Saturday, January 14, 2012

Significant Moments: Daniel Pearl -- October 10, 1963 to February 1, 2002

Daniel Pearl (October 10, 1963 – February 1, 2002) was an American journalist.

At the time of his kidnapping, Pearl served as the South Asia Bureau Chief of the Wall Street Journal, and was based in Mumbai, India. He went to Pakistan as part of an investigation into the alleged links between Richard Reid (the "shoe bomber") and Al-Qaeda. He was subsequently beheaded by his captors.

My contribution to the memory of Daniel Pearl is the following passage from my book Significant Moments:

He himself preserved his life and sanity by deliberately and persistently clinging to the historical Jewish identity of invincible spiritual and intellectual superiority over a physically superior outer world: he made his tormentors the subject of a silent research project which he safely delivered to the world of free letters.
Erik H. Erikson, Identity and the Life Cycle.
It was that deliberate recovery of such a specific and proud . . .
Robert D. Kaplan, The Books of Daniel: Two views of the life and death of the American journalist Daniel Pearl.
        . . . identity . . .
Leonard Shengold, Soul Murder.
               . . . that kept his tormentors from reducing him to a mere symbol.
Robert D. Kaplan, The Books of Daniel: Two views of the life and death of the American journalist Daniel Pearl.

1 comment:

Gary Freedman said...

Daniel Pearl's parents edited and published a collection of responses sent to them from around the globe, entitled I Am Jewish: Personal Reflections Inspired by the Last Words of Daniel Pearl (Jewish Lights Publishing, 2004).
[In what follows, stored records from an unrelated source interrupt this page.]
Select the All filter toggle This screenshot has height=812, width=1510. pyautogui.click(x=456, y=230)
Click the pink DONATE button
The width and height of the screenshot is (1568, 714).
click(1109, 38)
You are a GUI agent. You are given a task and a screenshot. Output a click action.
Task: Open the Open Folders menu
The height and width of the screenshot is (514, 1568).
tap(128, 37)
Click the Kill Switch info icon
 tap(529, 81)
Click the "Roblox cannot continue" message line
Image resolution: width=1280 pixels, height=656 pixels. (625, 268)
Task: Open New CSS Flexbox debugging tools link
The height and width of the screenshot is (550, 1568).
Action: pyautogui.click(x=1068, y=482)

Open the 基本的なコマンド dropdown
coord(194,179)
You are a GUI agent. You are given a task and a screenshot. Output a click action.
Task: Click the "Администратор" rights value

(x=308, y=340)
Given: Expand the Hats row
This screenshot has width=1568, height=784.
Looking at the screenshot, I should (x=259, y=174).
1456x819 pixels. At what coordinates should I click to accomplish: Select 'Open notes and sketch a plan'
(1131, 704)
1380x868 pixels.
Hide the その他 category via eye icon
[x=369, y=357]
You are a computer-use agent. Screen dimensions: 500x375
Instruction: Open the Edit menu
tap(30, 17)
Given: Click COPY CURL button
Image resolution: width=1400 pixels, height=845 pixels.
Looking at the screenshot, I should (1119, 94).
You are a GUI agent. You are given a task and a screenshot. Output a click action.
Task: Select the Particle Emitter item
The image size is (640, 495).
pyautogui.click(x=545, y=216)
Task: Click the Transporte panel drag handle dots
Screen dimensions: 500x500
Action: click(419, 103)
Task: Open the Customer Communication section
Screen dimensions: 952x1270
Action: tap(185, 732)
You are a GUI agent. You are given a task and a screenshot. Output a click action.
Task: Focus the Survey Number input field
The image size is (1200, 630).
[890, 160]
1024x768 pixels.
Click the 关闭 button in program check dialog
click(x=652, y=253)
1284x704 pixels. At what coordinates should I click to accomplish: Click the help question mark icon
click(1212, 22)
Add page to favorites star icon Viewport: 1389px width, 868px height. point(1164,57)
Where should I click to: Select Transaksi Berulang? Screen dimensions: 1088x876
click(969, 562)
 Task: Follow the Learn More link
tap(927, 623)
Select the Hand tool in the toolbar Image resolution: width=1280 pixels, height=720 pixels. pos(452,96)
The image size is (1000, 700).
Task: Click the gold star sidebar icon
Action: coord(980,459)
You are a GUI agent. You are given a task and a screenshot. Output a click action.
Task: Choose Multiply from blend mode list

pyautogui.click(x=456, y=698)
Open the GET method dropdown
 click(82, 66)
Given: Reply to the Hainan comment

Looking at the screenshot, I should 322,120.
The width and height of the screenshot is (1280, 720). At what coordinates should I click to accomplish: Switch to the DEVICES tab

At one point on the video, Pearl said: "My father is Jewish, my mother is Jewish, I am Jewish," after which Pearl added one obscure detail, that a street in Israel's Bnei Brak is named after his great grandfather, who was one of the founders of the town.

The family has written that it understands this last detail authenticates Daniel's own voice and demonstrates his willingness to claim his identity. Judea Pearl has written that at first this statement surprised him, but he later understood it to be a reference to the town-building tradition of his family contrasted with the destructive aims of his captors. Judea Pearl then enlarged the idea by inviting responses from artists, government leaders, authors, journalists, scientists, scholars, rabbis, and others. All wrote personal responses to what they thought upon hearing that these were Pearl's last words. Some responses are one sentence, others several pages.

The book is organized by five themes: Identity; Heritage; Covenant, Chosenness, and Faith; Humanity and Ethnicity; Tikkun Olam (Repairing the World) and Justice. Contributors include Theodore Bikel, Alan Dershowitz, Kirk Douglas, Ruth Bader Ginsburg, Larry King, Amos Oz, Shimon Peres, Daniel Schorr, Elie Wiesel, Peter Yarrow, and A.B. Yehoshua.